■ **Exercise input**:
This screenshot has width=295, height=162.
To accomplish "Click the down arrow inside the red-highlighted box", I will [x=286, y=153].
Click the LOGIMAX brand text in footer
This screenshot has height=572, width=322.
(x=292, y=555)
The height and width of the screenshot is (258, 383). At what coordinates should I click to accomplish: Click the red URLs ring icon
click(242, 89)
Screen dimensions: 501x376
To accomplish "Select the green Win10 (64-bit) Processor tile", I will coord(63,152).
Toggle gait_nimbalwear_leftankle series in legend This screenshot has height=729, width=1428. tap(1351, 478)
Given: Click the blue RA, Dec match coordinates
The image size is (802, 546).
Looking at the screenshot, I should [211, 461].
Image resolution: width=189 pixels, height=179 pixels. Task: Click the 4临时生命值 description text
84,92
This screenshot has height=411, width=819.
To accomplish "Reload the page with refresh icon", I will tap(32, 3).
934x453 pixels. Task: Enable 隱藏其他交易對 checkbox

■ **Problem requirements**: Word for word, restate the material above.

■ **Worked solution**:
This screenshot has width=295, height=162.
To accomplish "Click the down arrow inside the red-highlighted box", I will [x=286, y=153].
Click the LOGIMAX brand text in footer
This screenshot has height=572, width=322.
(x=292, y=555)
The height and width of the screenshot is (258, 383). At what coordinates should I click to accomplish: Click the red URLs ring icon
click(242, 89)
Screen dimensions: 501x376
To accomplish "Select the green Win10 (64-bit) Processor tile", I will coord(63,152).
Toggle gait_nimbalwear_leftankle series in legend This screenshot has height=729, width=1428. tap(1351, 478)
Given: Click the blue RA, Dec match coordinates
The image size is (802, 546).
Looking at the screenshot, I should [211, 461].
Image resolution: width=189 pixels, height=179 pixels. Task: Click the 4临时生命值 description text
84,92
This screenshot has height=411, width=819.
To accomplish "Reload the page with refresh icon", I will tap(32, 3).
934x453 pixels. Task: Enable 隱藏其他交易對 checkbox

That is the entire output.